Le Monde, Laetitia Van Eeckhout, 8 avril 2004

vendredi 9 avril 2004

Le comité d’enquête sur le coût des services publics note une « extrême » disparité des pratiques.


Voir en ligne : http://www.lemonde.fr/web/article/0...

Le document retiendra certainement l’attention du nouveau ministre de la fonction publique, Renaud Dutreil. Publié jeudi 8 avril, le rapport du comité d’enquête sur le coût et le rendement des services publics - instance associée à la Cour des comptes et rattachée à Matignon - dresse un état des lieux de la politique indemnitaire appliquée dans la fonction publique et propose des pistes concrètes de réforme pour développer la prise en compte du « mérite ».

Le comité s’est saisi de ce sujet dès octobre 2002, à la demande de Jean-Paul Delevoye, le prédécesseur de M. Dutreil. Avant même que Jacques Chirac ne relance cette idée et ne plaide, en janvier 2003, en faveur d’une meilleure prise en compte de « l’engagement », de « l’efficacité » et du« mérite » des fonctionnaires. Depuis, le gouvernement a affiché sa volonté de faire de la reconnaissance du mérite un levier de la réforme de l’Etat.

INDEMNITÉS VARIABLES

Le comité rappelle que la modulation des primes - la rémunération variable - est déjà inscrite dans la plupart des textes réglementant la rémunération des agents de l’Etat. Ils précisent que ces indemnités sont « variables et personnelles », et doivent être versées « en fonction de la manière de servir » ou « compte tenu de la valeur et de l’action de chacun des agents ». Les ministères de l’équipement, des finances, de l’éducation, de l’agriculture sont déjà inscrits dans cette démarche.

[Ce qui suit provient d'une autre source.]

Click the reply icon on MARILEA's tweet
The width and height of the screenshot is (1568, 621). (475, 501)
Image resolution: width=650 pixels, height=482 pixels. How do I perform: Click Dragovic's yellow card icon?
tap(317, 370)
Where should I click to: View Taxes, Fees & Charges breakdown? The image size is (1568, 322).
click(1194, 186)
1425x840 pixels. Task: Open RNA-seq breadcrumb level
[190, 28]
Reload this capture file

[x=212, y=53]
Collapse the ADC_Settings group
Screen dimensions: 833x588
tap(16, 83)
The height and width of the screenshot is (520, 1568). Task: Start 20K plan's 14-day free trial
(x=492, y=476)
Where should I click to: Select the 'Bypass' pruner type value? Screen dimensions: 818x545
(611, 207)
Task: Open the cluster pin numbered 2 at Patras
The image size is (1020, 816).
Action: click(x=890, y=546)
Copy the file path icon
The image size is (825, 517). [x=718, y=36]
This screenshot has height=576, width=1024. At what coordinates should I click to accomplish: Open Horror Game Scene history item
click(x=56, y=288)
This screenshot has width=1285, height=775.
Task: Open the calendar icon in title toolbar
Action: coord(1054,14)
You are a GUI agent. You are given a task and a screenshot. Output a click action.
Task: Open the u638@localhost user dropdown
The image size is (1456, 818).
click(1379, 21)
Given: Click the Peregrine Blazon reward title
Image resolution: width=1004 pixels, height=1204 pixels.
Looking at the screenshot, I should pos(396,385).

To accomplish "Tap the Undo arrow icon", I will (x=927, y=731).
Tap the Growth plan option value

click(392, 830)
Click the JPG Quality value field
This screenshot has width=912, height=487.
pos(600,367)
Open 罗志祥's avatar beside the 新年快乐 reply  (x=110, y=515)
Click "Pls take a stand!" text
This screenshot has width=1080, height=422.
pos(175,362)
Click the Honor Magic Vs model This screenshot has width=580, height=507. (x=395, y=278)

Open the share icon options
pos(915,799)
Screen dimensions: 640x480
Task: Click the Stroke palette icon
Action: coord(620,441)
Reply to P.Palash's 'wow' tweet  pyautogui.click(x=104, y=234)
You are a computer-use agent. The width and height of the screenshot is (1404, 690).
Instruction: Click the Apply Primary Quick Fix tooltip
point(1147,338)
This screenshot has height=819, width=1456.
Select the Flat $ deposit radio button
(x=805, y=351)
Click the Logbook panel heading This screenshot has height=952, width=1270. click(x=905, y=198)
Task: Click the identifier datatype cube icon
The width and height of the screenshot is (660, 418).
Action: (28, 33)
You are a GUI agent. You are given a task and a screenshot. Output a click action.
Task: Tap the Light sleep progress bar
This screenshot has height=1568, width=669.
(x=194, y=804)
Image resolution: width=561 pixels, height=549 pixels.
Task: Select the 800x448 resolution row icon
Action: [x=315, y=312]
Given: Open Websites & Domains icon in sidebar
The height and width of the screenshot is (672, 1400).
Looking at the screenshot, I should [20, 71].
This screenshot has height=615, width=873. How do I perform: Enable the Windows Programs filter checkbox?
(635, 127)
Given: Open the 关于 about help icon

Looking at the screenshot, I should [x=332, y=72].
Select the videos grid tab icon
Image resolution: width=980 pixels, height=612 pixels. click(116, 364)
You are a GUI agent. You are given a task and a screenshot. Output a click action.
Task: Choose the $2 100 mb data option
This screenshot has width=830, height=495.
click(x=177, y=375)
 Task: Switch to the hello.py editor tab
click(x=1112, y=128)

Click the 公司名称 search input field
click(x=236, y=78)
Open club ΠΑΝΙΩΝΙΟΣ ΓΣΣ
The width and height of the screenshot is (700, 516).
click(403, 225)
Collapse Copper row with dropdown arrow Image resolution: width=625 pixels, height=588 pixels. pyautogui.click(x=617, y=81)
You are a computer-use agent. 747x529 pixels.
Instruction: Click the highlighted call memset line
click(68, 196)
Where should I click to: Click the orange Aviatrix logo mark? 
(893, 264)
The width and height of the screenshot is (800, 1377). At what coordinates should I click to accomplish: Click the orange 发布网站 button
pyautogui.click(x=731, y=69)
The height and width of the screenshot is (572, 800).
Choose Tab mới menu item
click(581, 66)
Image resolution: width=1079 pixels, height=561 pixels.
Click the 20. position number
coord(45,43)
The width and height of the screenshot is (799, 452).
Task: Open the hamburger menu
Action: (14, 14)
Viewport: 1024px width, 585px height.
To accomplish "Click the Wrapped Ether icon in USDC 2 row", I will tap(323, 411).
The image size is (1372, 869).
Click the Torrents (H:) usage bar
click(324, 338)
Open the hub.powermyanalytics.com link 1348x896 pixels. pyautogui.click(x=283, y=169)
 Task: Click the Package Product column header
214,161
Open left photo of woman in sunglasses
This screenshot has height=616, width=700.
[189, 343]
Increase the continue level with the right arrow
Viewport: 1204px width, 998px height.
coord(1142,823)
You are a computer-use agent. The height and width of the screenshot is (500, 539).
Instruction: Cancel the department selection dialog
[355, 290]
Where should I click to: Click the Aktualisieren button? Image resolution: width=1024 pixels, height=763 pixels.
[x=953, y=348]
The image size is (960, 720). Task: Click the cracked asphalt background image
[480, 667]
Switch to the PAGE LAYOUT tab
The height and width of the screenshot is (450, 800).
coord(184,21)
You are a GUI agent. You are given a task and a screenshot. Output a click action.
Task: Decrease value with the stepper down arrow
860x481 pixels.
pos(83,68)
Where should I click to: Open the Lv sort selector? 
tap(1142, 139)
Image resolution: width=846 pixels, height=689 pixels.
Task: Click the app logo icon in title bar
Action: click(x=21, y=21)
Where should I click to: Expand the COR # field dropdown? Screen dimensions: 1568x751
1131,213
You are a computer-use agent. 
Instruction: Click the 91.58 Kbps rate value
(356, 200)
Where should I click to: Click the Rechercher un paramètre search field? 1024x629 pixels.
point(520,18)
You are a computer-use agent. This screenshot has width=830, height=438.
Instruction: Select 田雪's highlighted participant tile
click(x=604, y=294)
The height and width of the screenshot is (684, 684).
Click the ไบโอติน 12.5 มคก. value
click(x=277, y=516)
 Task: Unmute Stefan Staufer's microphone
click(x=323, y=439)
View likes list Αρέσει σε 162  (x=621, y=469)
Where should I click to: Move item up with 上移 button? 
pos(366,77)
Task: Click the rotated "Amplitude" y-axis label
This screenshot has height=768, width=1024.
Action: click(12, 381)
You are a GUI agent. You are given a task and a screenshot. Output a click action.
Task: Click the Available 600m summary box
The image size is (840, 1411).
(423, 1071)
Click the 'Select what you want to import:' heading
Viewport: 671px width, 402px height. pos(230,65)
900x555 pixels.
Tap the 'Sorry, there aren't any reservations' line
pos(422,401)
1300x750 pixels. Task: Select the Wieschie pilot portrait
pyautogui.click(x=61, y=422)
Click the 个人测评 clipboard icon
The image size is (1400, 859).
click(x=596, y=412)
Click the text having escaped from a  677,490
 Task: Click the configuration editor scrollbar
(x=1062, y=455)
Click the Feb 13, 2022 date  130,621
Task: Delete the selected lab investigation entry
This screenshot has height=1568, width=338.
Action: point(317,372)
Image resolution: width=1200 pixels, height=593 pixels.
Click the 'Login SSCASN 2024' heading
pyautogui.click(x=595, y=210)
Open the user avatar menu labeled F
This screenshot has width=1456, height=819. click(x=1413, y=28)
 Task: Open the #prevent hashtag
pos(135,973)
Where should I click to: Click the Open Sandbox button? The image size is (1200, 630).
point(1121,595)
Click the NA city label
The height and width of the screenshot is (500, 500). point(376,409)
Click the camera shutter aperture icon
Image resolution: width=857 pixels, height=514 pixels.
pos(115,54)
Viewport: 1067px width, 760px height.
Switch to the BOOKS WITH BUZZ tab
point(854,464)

Mais le comité constate « l’extrême disparité » des pratiques entre ministères, et même au sein d’une même administration entre services centraux et déconcentrés, entre catégories de personnels et entre corps. Les textes indemnitaires sont souvent dévoyés. La plupart des dispositifs sont aujourd’hui plus liés à l’emploi qu’à la personne et s’assimilent à des indemnités forfaitaires. Des primes ne font ainsi en pratique l’objet d’aucune modulation, étant simplement octroyées afin de compenser un traitement de base jugé trop faible. Et lorsque la modulation est pratiquée, elle repose rarement sur un processus objec-tif d’évaluation. De surcroît, il n’existe souvent pas ou peu de lien entre la notation et le montant des primes.

Un décret du 29 avril 2002, pris sous le gouvernement Jospin, rend obligatoire, depuis le 1er janvier 2004, l’entretien individuel d’évaluation et précise que la notation doit en tenir compte. C’est, pour le comité, un préalable à la prise en compte du mérite. « L’opacité du système indemnitaire et l’absence de pratiques rigoureuses d’évaluation individuelle ou collective des personnels, reposant sur les critères explicites, affaiblissent la légitimité de la modulation indemnitaire », relève- t-il. Il plaide donc pour plus de transparence et de dialogue social sur la politique de rémunération.

Le comité prône aussi une simplification du paysage indemnitaire. Comme l’avait proposé le gouvernement Jospin et souhaité M. Delevoye, il préconise d’éclater la rémunération en trois niveaux : un traitement de base non modulable ; une partie modulable en fonction de l’importance et de la nature des fonctions exercées ; une partie dépendante des résultats individuels et/ou collectifs du service.